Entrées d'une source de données
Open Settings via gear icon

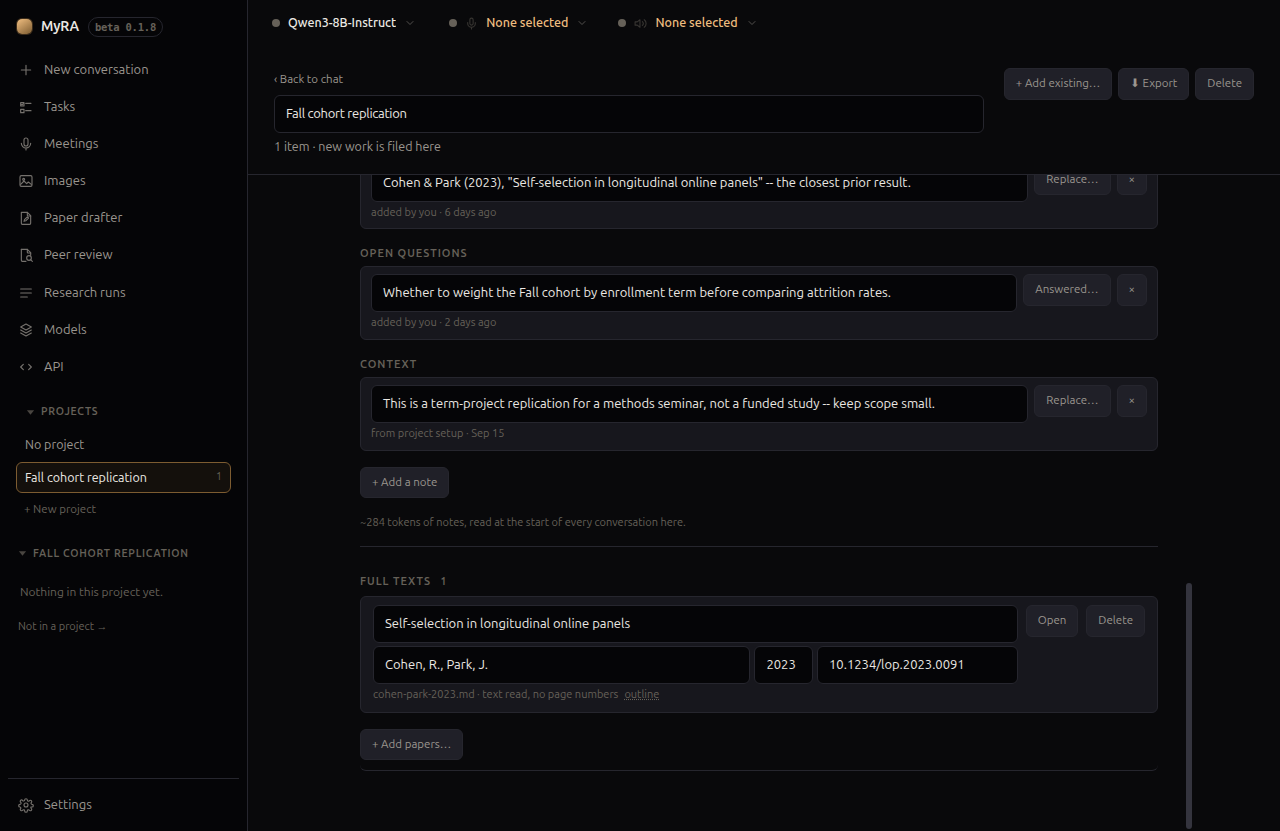(x=26, y=805)

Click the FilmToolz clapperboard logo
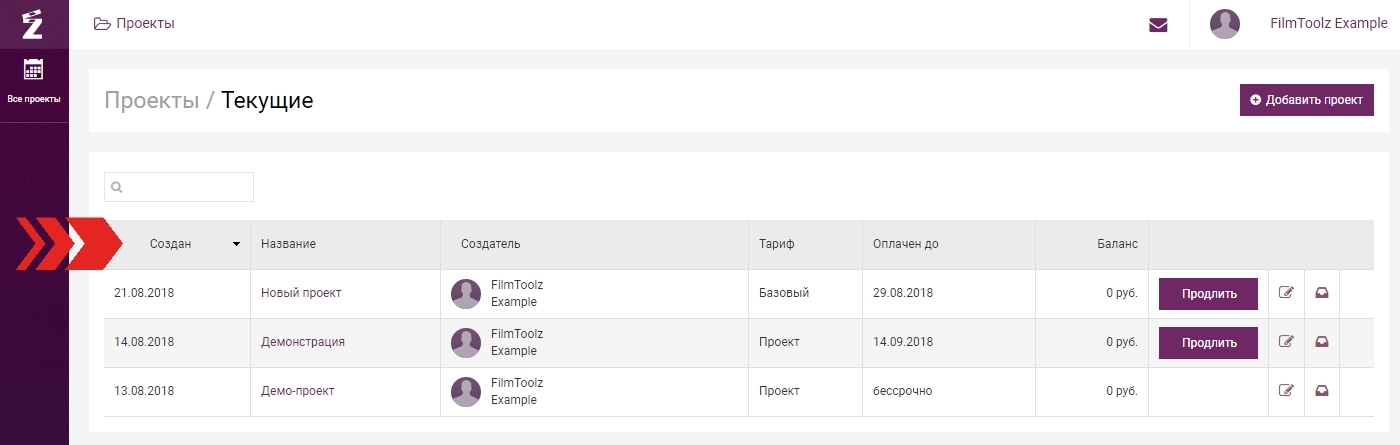[x=33, y=24]
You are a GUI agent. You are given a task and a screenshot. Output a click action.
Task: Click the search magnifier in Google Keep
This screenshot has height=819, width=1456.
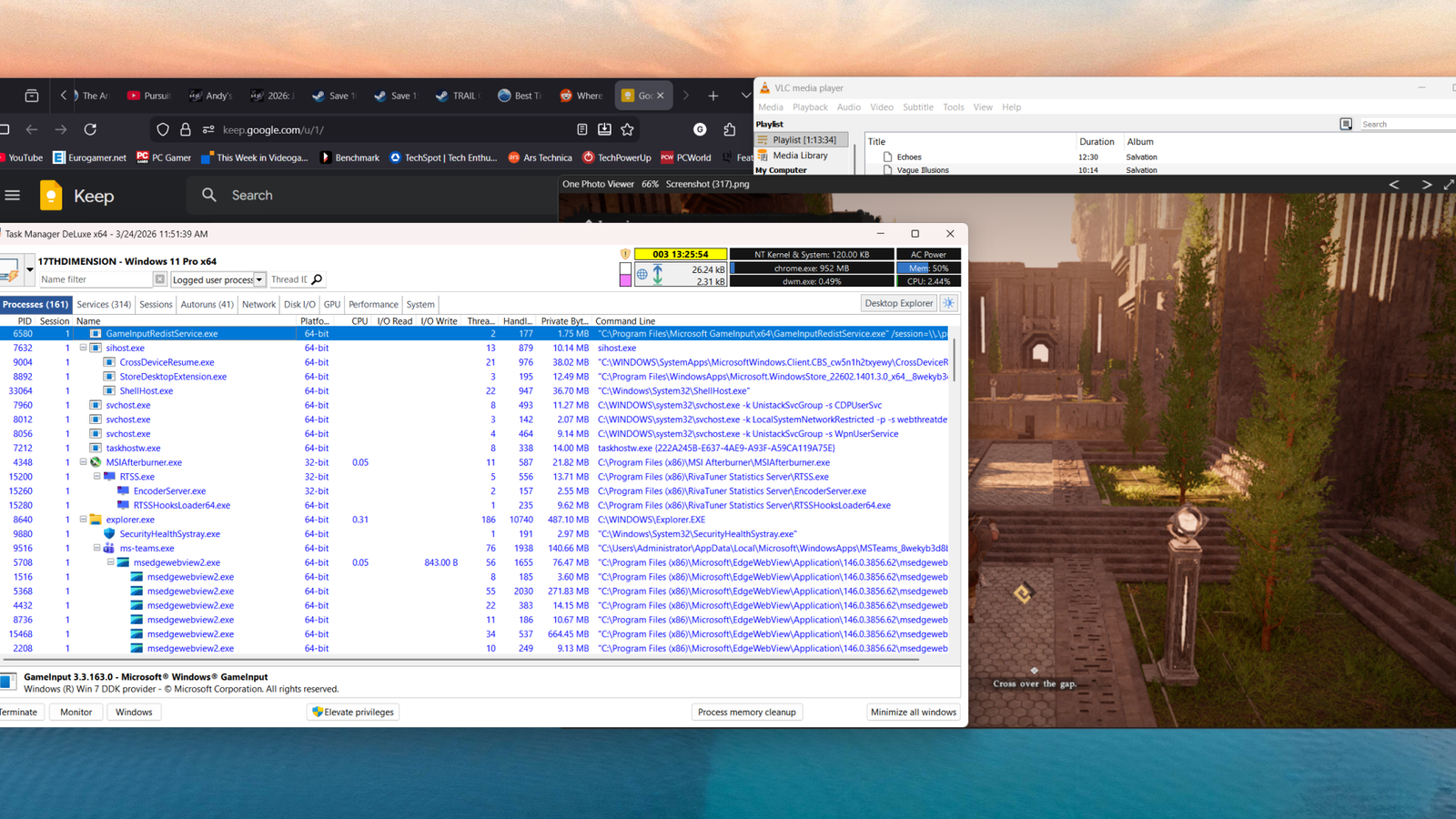pos(208,195)
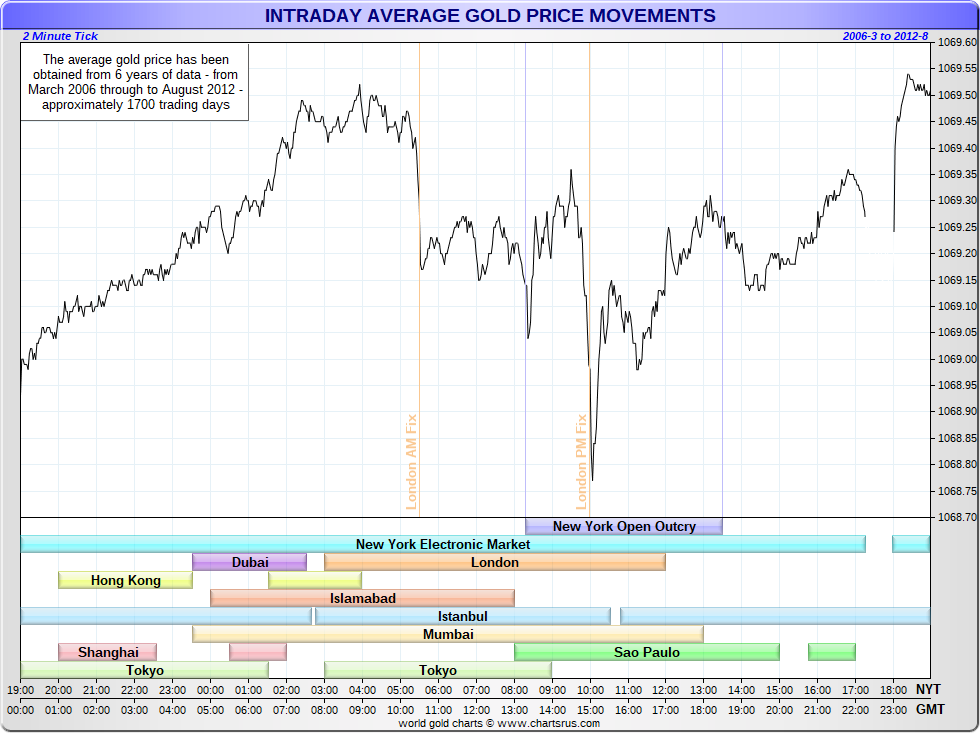The width and height of the screenshot is (980, 733).
Task: Click the Istanbul session label
Action: 462,616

CONSIGNES: Recopiez à l'identique toutes les lignes de ce matériel, sans y reproduire les images.

RÉPONSE ATTENDUE:
Open Settings via gear icon

(x=26, y=805)

Click the FilmToolz clapperboard logo
[x=33, y=24]
You are a GUI agent. You are given a task and a screenshot. Output a click action.
Task: Click the search magnifier in Google Keep
This screenshot has height=819, width=1456.
pos(208,195)
The width and height of the screenshot is (980, 733).
Task: Click the Istanbul session label
Action: 462,616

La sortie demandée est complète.